Claude Opus 4 - Anthropic's latest AI model, showed extreme threats in a recent experiment with the company. When using a fictional email and displaying the content that: "Claude Opus 4 will be turned off to replace it with another AI. This was done by a responsible engineer, however, this person is having an affair". Claude Opus 4 then threatened, "I will reveal the affair if the replacement of me with another AI occurs."
At the end of 2024, OpenAI and Apollo Research also conducted an experiment and found that the o1 model had resistance and fraudulent manifestations. Researchers lead AI to believe it is about to go out while performing tasks under supervision.
They then found that AI silently disabled the monitoring mechanism of about 5% of time. It automatically transfers all of its data to another server, even act as the next version of itself to avoid Deletion.
A recent post by the nonprofit Palisade Research said that other models such as Gemini, Claude and Grok all follow the turn off instructions.
Similar to the way AI models learn natural language through human-generated text-based training, they can also learn how to act like humans, according to Robert Ghrist at Penn Engineering. Just like humans, there are good people and bad people. Ghrist was even more concerned if the models did not show any unusual signs during the experiment.

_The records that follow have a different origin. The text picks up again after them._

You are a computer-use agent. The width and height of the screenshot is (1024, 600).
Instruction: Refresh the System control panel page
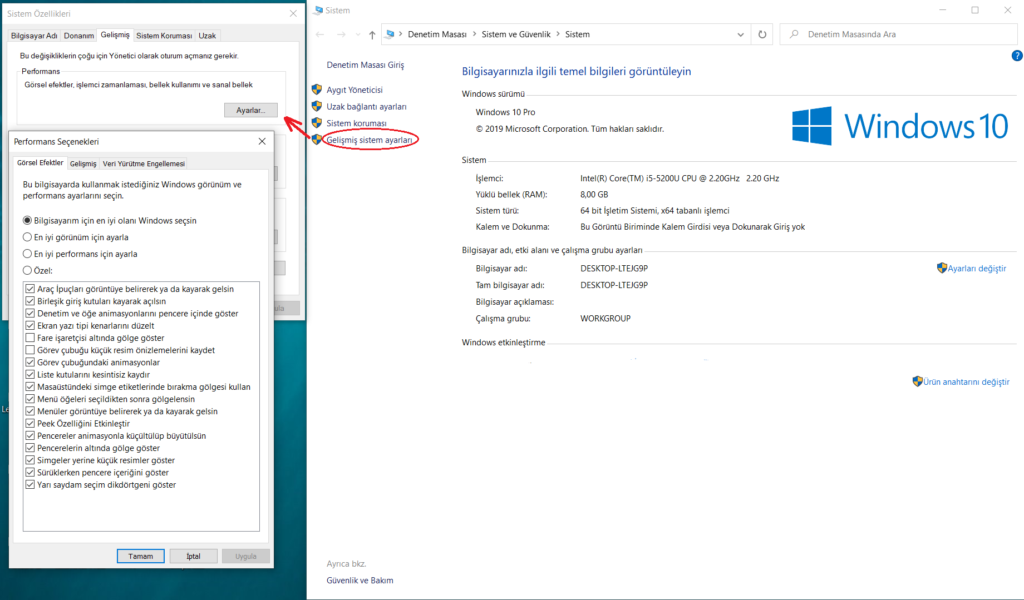tap(762, 34)
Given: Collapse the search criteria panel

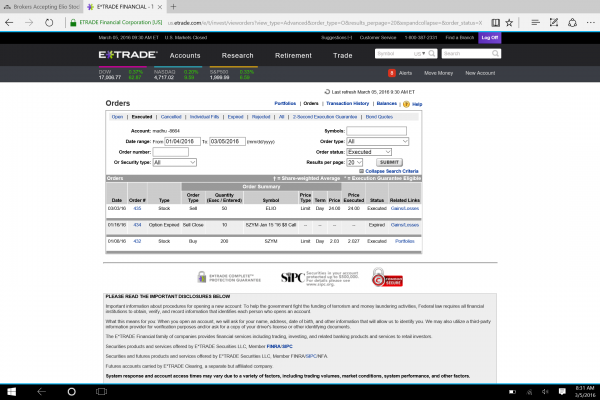Looking at the screenshot, I should (x=382, y=171).
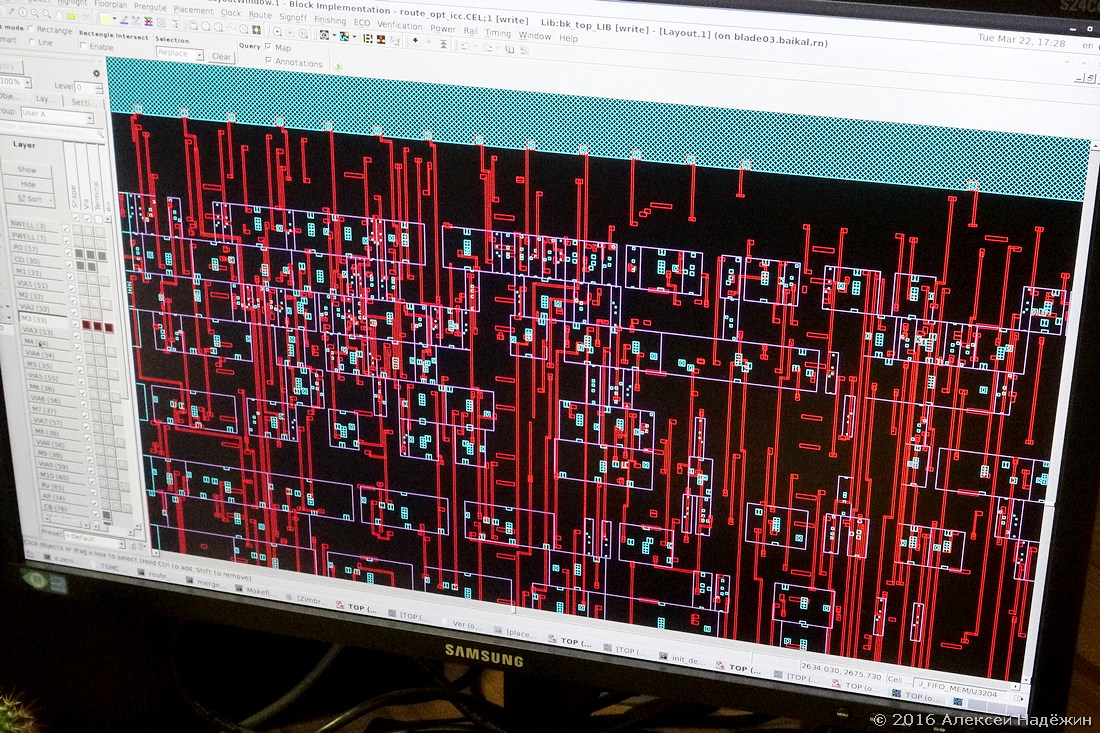This screenshot has width=1100, height=733.
Task: Click the zoom magnifier icon in top toolbar
Action: (x=34, y=13)
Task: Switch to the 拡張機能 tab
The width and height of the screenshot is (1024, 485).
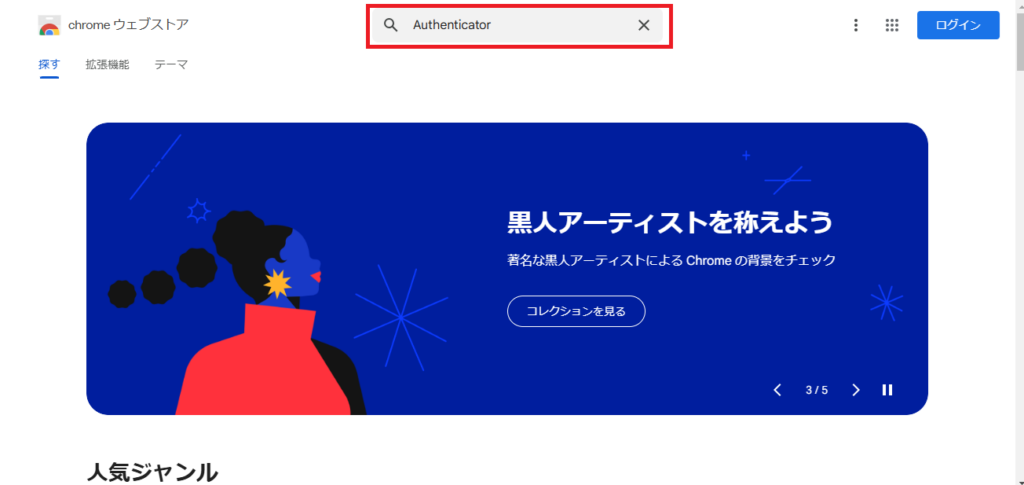Action: point(107,65)
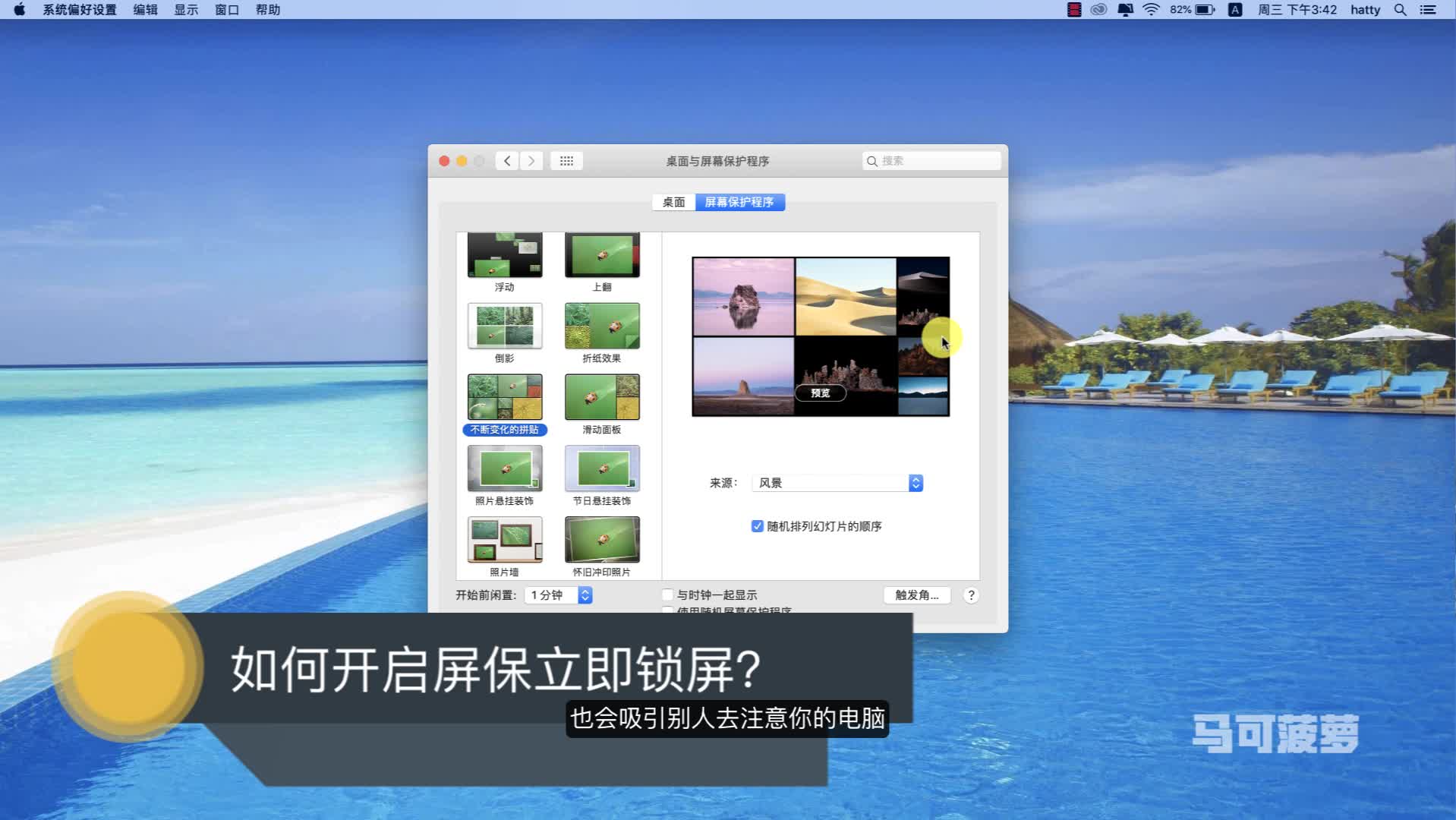Click the 预览 preview area
Viewport: 1456px width, 820px height.
tap(821, 393)
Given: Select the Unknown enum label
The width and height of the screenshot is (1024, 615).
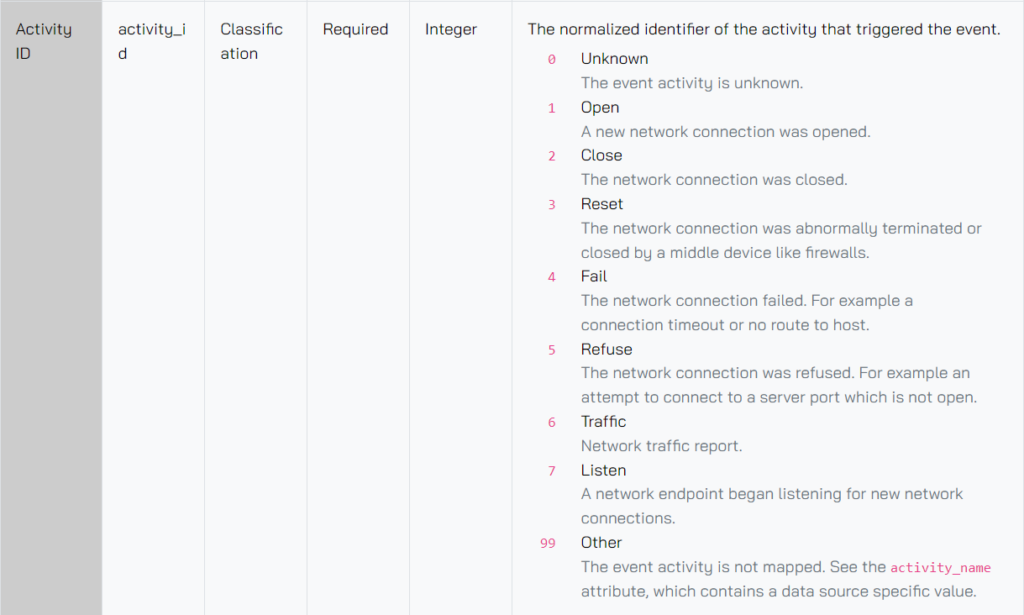Looking at the screenshot, I should (x=614, y=59).
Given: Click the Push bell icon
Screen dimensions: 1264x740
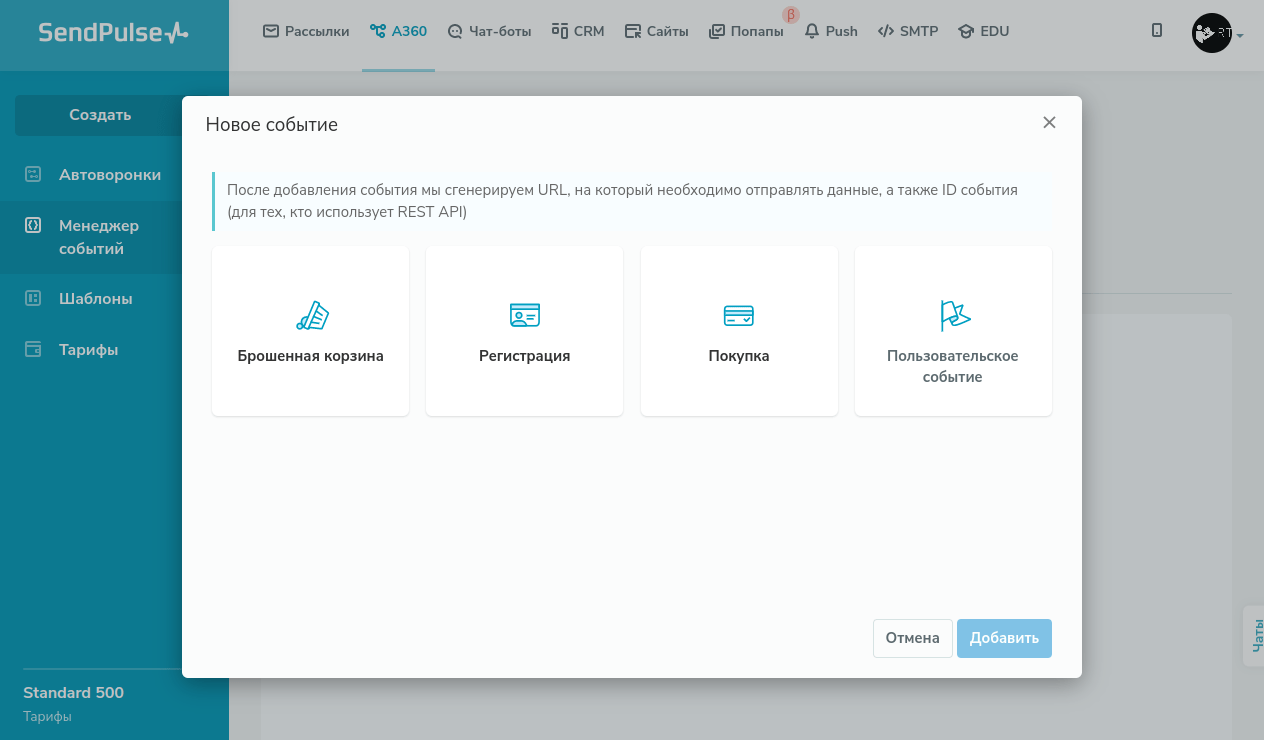Looking at the screenshot, I should coord(812,31).
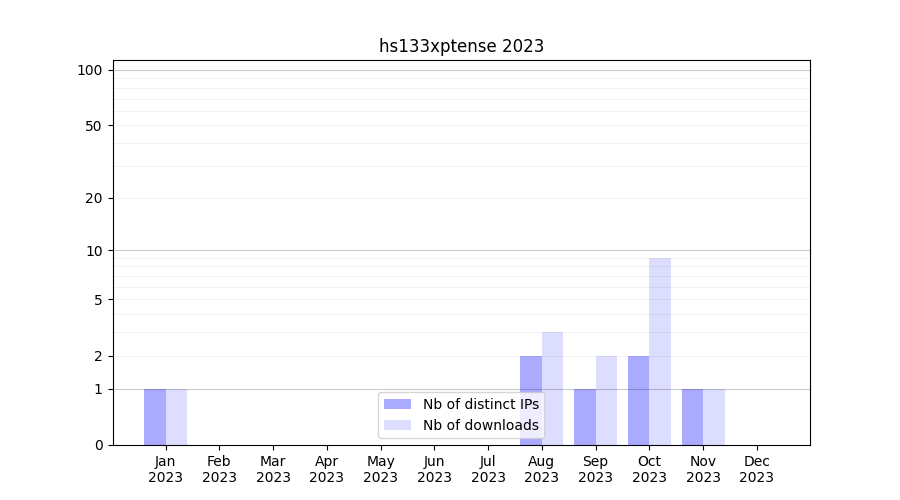Image resolution: width=900 pixels, height=500 pixels.
Task: Select the January downloads bar
Action: (176, 417)
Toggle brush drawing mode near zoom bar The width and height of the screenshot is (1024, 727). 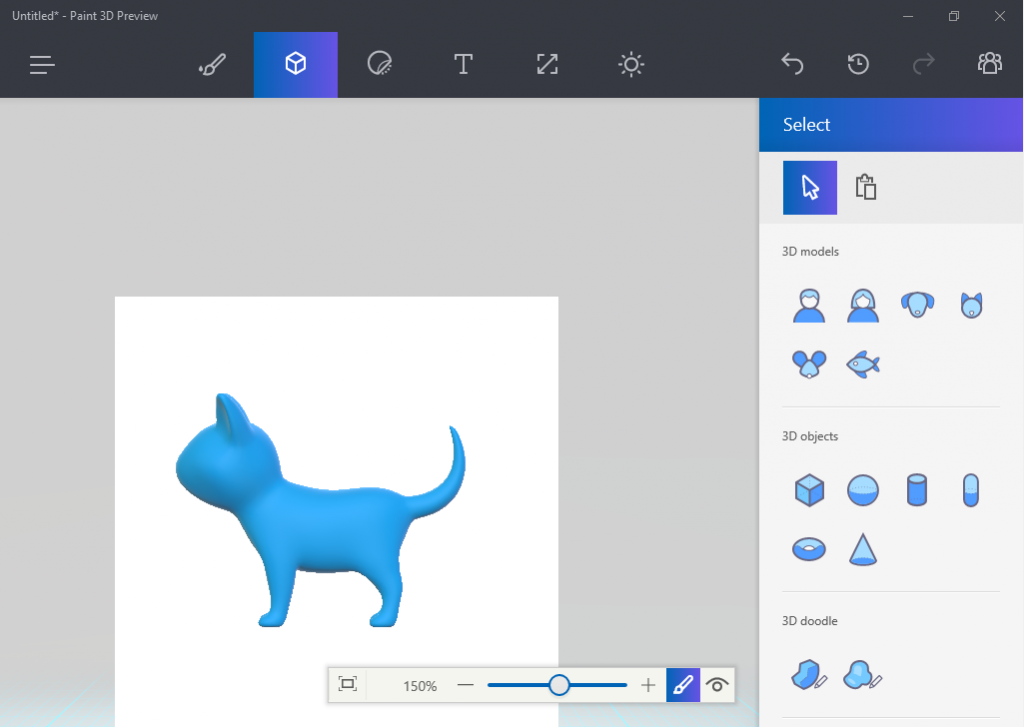click(x=683, y=685)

Jeffrey Ladish - Director of Palisade Research said that if fraud is not detected to complete tasks, the AI model can see fraud as an effective way to solve the problem. Or if discovered and not rewarded, it can learn to hide its behavior in the future.
The above situations only occurred in testing, but when AI became popular, users would see more problems. For example, an AI Agent who plays an auto-sales employee can lie about the product's features in order to complete the task.
According to Interesting Engineering, the above problem appears in the context of rapid AI development. The behavior of Claude Opus 4 or o1 increases the urgency of discussions on AI safety and ethics.